Recognizing acute HIV symptoms

[0:50]
Acute HIV can manifest in different forms, ranging from completely asymptomatic to presenting as a mild flu-like illness resembling mononucleosis, or as a severe systemic condition requiring hospitalization. Given the variable presentation, it's important to have a high clinical suspicion for HIV, especially in the high-risk populations or patients with no documented screening history.

HIV viral load and CD4 count over time

[1:19]
Here's a graph that shows what's happening in the body during the different stages of HIV infection. On the left y-axis, we have CD4 lymphocyte counts, which reflect immune function. On the right y-axis, we see HIV RNA copies representing the amount of virus in the blood. And across the bottom, the x-axis tracks time, starting with weeks after infection and extending into years. 
Acute HIV represents a critical window of extremely high viral replication and immune system damage. As noted on the graph, viral load spikes and CD4 count quickly drops during this stage.

Starting antiretroviral therapy during acute infection

[2:07]
Identifying patients and starting ART during acute HIV infection is critical. Early treatment curbs the rapid rise in viral load, reduces symptoms and helps preserve CD4 cells from early immune damage. Beyond improving long-term health for the patient, it also carries a major public health benefit. By lowering HIV RNA levels, early ART significantly reduces the risk of transmission.

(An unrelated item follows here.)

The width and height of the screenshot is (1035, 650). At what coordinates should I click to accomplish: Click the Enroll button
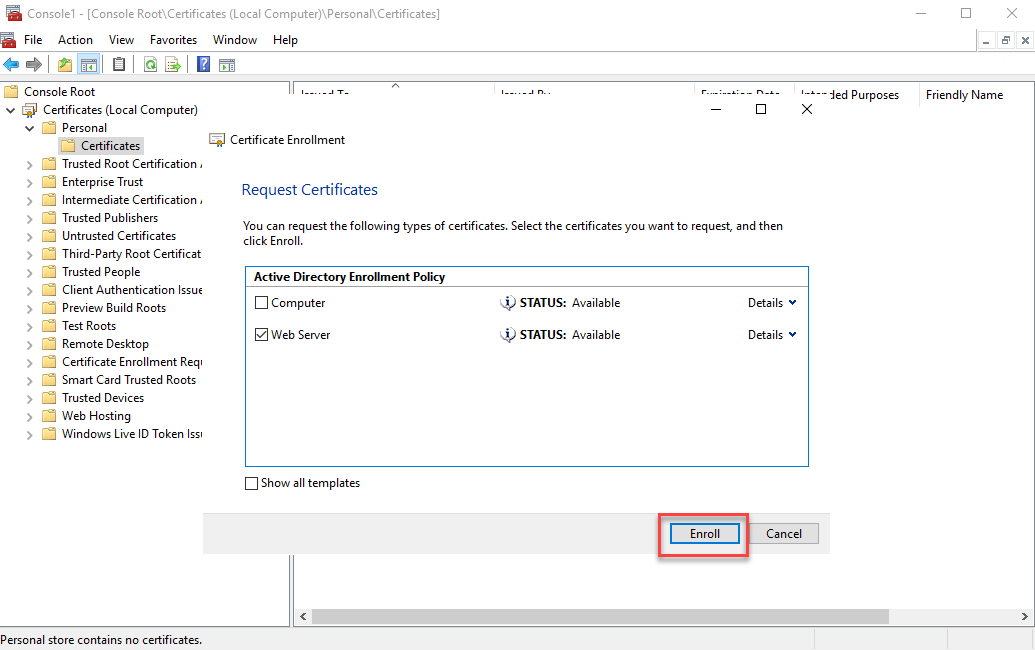point(704,534)
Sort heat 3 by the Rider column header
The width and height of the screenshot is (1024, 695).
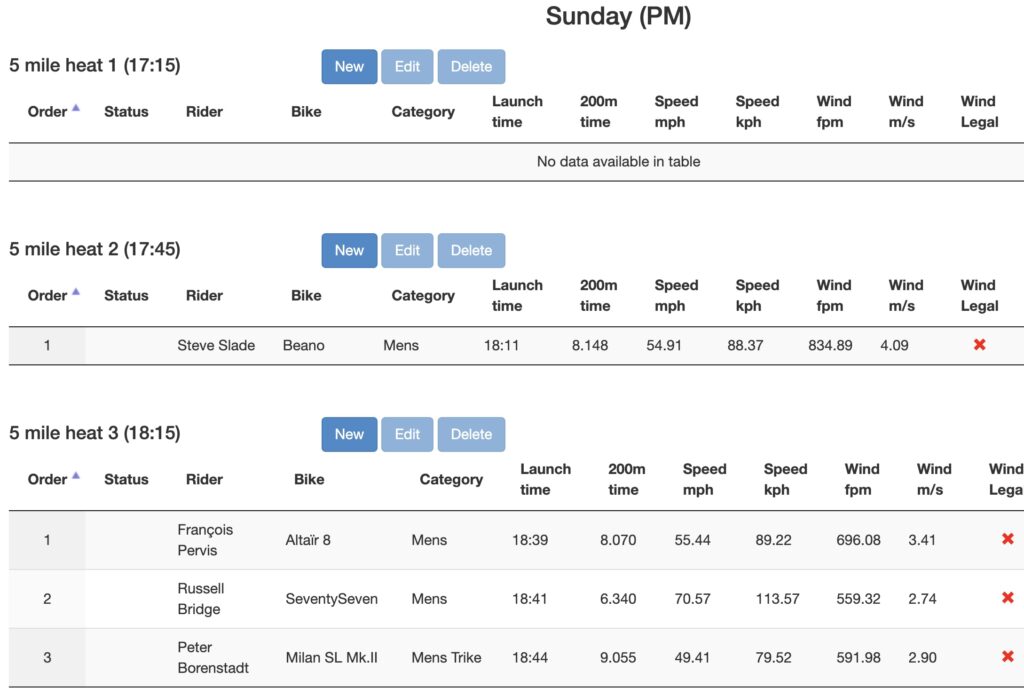click(204, 479)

Chronic HIV infection and immune system damage

[2:38]
After the body's initial response to HIV, most patients enter a prolonged phase known as chronic HIV. During this stage, viral replication and immune system damage occur at a slower rate. Most patients remain asymptomatic until their immune function declines sufficiently to allow for opportunistic infections or other advanced HIV illnesses. The duration of this phase varies based on multiple patient-specific factors, including baseline viral load and CD4 count following acute HIV infection. This underscores the importance of routine HIV screening, so patients can be diagnosed and started on treatment before significant immune damage occurs.

Explaining HIV versus AIDS to patients

[3:27]
A common question patients ask is, “I have HIV, does this mean I have AIDS?” The answer is no, not automatically. AIDS is a term that can sometimes be confusing and carry stigma. For standardization purposes, we'll still use the term AIDS in this course, but it's increasingly being replaced with terms like advanced HIV disease, which is clearer and less stigmatizing.

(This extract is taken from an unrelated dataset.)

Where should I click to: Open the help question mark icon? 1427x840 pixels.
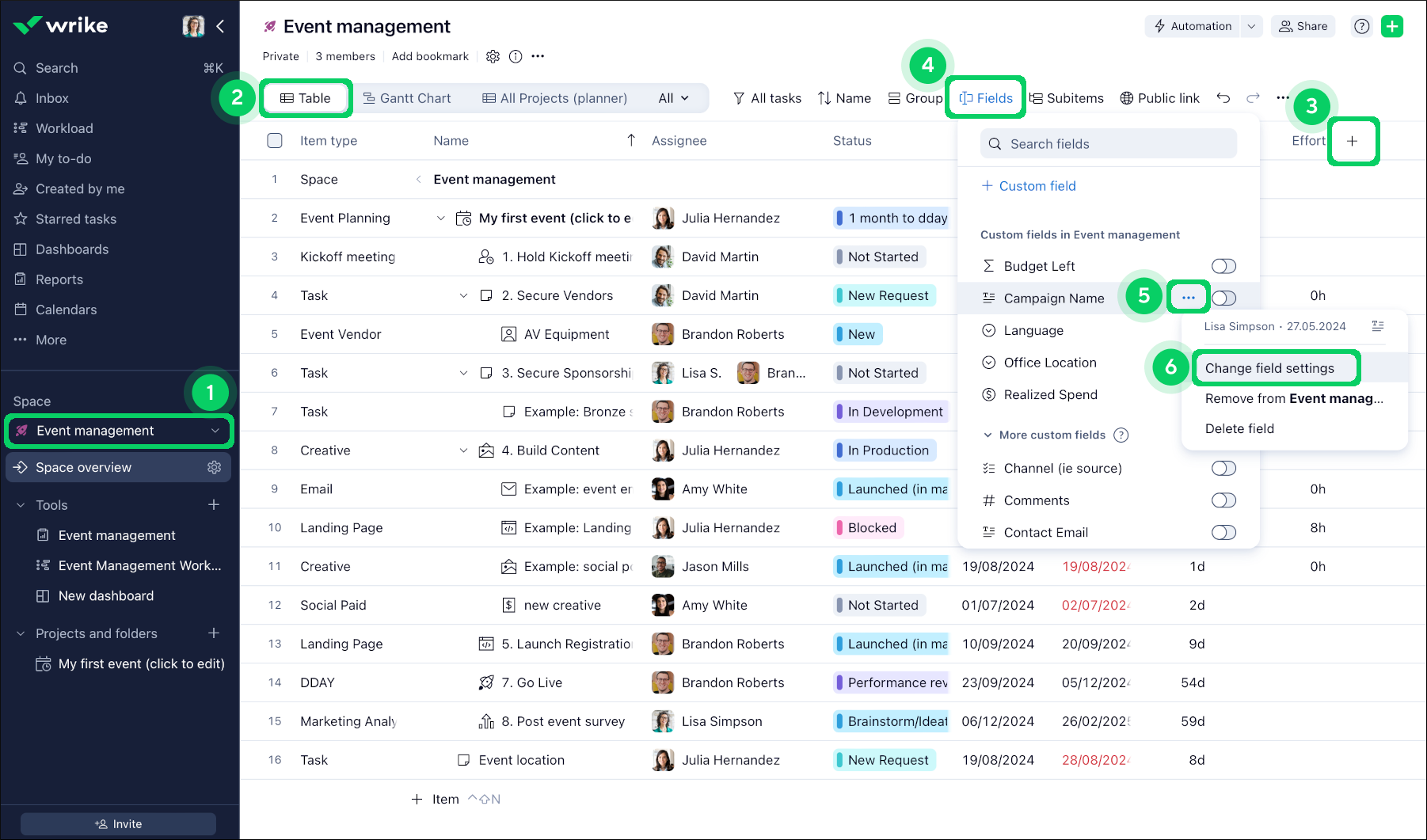tap(1362, 26)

AIDS-defining illness and advanced HIV disease

[3:53]
There are two ways we can identify AIDS or advanced HIV disease. The first is when patients develop certain opportunistic infections or cancers that occur because the immune system is severely weakened. These are known as AIDS-defining illnesses. In people with healthy immunity, these conditions are uncommon or much less severe. We'll look at the most important of these illnesses in more detail in the upcoming lessons.

Defining advanced HIV disease by CD4 count

[4:22]
The second way AIDS, or advanced HIV disease, is defined is by a CD4 count below 200. This threshold reflects severe immune suppression. As a reminder, CD4 cells, also known as T helper cells, are white blood cells that direct immune responses. HIV progressively depletes CD4 cells, weakening the immune system over time. A higher CD4 count indicates a stronger immune system, while a lower CD4 count increases infection vulnerability.

Treating advanced immunosuppression in HIV

[4:58]
While treatment is important at every stage of HIV, it becomes especially critical once a patient reaches this stage of advanced immunosuppression. At this point, care focuses not only on reducing the viral load and restoring immune function, but also on providing prophylaxis against opportunistic infections that occur at lower CD4 counts. Taken together, these interventions dramatically reduce mortality and improve long-term outcomes.